Work out a deal with creditors
In other words, set up a plan much as a bankruptcy trustee would do, and see if you can get creditors to accept it. No one wants to go to court necessarily, and creditors know that it will cost them if the debtor declares bankruptcy, so sometimes they are willing to settle for a "reasonable" percentage of what is owed to them. Of course, all it takes is one stubborn creditor to put the whole deal off, and the process is informal, and thus not binding on creditors.
Find New Sources of Cash
This sounds easier than it is. When a business is financially strapped, it is because there is little or no cash available, and it usually means that the company has borrowed up to its limit. But sometimes, you may be able to find additional cash by (a) selling unused assets, (b) cut-backs and layoffs, or (c) new sources, such as private lenders or higher-cost lending alternatives.
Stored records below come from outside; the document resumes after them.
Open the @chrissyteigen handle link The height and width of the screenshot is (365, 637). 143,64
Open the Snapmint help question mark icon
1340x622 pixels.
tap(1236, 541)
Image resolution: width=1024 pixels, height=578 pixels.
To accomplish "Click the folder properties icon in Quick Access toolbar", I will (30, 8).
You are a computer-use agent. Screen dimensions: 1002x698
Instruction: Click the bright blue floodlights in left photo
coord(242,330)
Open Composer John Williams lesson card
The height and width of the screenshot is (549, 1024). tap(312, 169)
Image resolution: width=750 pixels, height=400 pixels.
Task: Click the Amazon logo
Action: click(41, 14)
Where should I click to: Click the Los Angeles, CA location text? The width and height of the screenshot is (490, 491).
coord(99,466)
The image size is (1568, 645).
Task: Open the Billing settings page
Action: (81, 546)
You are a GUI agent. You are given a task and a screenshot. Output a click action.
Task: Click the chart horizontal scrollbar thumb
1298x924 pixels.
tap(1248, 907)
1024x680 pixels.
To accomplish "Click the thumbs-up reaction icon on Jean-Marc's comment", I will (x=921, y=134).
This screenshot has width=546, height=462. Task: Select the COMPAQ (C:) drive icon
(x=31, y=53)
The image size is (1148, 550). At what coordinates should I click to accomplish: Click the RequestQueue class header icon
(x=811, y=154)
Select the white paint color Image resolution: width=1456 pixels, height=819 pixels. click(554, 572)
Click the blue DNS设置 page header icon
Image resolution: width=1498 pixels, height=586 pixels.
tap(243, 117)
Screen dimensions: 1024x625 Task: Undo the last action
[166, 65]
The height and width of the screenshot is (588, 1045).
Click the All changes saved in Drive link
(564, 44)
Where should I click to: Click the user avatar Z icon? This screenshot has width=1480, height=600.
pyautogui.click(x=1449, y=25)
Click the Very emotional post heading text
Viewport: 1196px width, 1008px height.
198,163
Buying time with additional cash can hold off bankruptcy, at least temporarily.
Consider State Bankruptcy Processes
You may be able to use state law for a process called "assignment for the benefit of creditors" (or an "ABC"). This process is used for liquidation, and an "assignee" (similar to a trustee) is appointed to oversee the process. For private companies, an ABC might be a possibility.
If all else fails, you may be able to create a do-it-yourself bankruptcy without having to go to the costly and time-consuming process of a typical bankruptcy. In any case, trying these measures may at least buy you time, and time may be all you need.